The other week I, along with many others, stumbled across one of the many stories that accompanied the release of Gwyneth Paltrow’s new cookbook: I’m Better at Eating Than You. It’s not actually called that, unfortunately—it’s actually called, “It’s All Good,” which seems like the wrong name for a couple of reasons. One, that’s a phrase usually uttered by folks who genuinely don’t care whether the wings they ordered come out mild or spicy, or if the beer is room temperature. “It’s all good,” those folks say. And we believe them. These are not the type of people who specify that they want not salt but coarse Mediterranean sea salt.
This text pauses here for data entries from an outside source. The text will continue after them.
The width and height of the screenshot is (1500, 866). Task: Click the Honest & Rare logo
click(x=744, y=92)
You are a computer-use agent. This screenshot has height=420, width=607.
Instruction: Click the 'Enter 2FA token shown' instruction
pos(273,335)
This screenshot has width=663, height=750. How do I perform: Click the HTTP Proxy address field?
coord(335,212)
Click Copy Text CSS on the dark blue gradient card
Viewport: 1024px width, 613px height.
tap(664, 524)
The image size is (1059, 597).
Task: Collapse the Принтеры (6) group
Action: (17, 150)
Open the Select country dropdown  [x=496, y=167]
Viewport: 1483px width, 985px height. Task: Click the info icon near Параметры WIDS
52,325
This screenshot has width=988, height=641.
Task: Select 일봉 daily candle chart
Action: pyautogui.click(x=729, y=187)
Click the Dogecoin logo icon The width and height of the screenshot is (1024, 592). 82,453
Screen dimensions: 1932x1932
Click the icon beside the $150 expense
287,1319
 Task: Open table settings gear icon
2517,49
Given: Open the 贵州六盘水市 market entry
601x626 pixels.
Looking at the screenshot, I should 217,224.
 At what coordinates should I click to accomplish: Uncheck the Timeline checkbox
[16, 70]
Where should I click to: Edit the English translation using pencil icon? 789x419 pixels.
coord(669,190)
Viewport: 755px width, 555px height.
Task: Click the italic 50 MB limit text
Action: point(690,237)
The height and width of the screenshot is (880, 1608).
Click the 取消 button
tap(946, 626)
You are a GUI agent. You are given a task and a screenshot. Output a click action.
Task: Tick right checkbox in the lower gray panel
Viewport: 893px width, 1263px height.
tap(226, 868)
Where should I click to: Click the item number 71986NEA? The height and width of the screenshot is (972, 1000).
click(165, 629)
The second reason this name is just weird is that according to Gwynnie—it most certainly is NOT all good. Some of the stuff on her no-fly food list includes: coffee, eggs, shellfish, potatoes, tomatoes, corn, wheat, meat, and sugar. @%$#! Potatoes?! Coffee?! Sugar?! Her no list includes my entire diet except for chicken, incidentally.
The stylish and stick-like actress has taken a lot of heat for the book, in which she shares the gluten-free vegan-organic recipes she uses at home. She’s been accused of being out of touch with regular folks who don’t have the money (or time) to acquire some kind of fancy honey that runs twenty-five bucks a jar, but which Gwyn insists is the best. Yahoo Shine blogger Beth Greenfield figured out that a day of her recipes would cost hundreds of dollars to make for a family of four.
Of course she’s out of touch with regular folks, though. Her father was a film director and her mother’s a famous actress. She never mastered the art of existing solely on ramen noodles (forget the no-carb diet—raise your hand if you’ve ever been stuck with the ALL carb diet!). Guarantee her parents never took her “furniture shopping” on large-item pick up day. The only tawdry experience she’s likely had to endure was Shallow Hal.
I don’t hate her for being out of touch, or for having skinny genes. But I can also sort of see why her whole lifestyle brand-situation rankles some people. The text of a book like this one urges the reader to be better—but the subtext is: the choices you are making now are wrong.
As a one of those regular folks, I can tell you on a good day, I manage to not go to Chipotle for dinner. And don’t get me started on lunch. The other day during lunch period, while grading papers, I ate a remarkable collection of crap including, but not limited to, a stack of Pringles and some of the candy I keep in my desk to use for prizes. Sometimes it’s hard to get through a ridiculously busy day, let alone Be Your Best Self. So even when I’m trying to do better—like I’ve been trying to stay away from soda for the past month or so—I still tend to scoff at people who say they get up at five am to juice, or who’d go to a raw food restaurant on purpose.
The other night on Bill Maher guest Jimmy Kimmel talked about Paltrow. He said people get bent out of shape because she’s perfect, even what she eats is perfect. And yet: the book's current overall sales rank on Amazon is #11. Which just goes to show that life really is just like high school. Everybody rags on the prettiest girl in school for being a snob, and then everybody votes for her for prom queen. In such a complicated world, I suppose it’s a comfort when you realize that sometimes life is exactly like eleventh grade.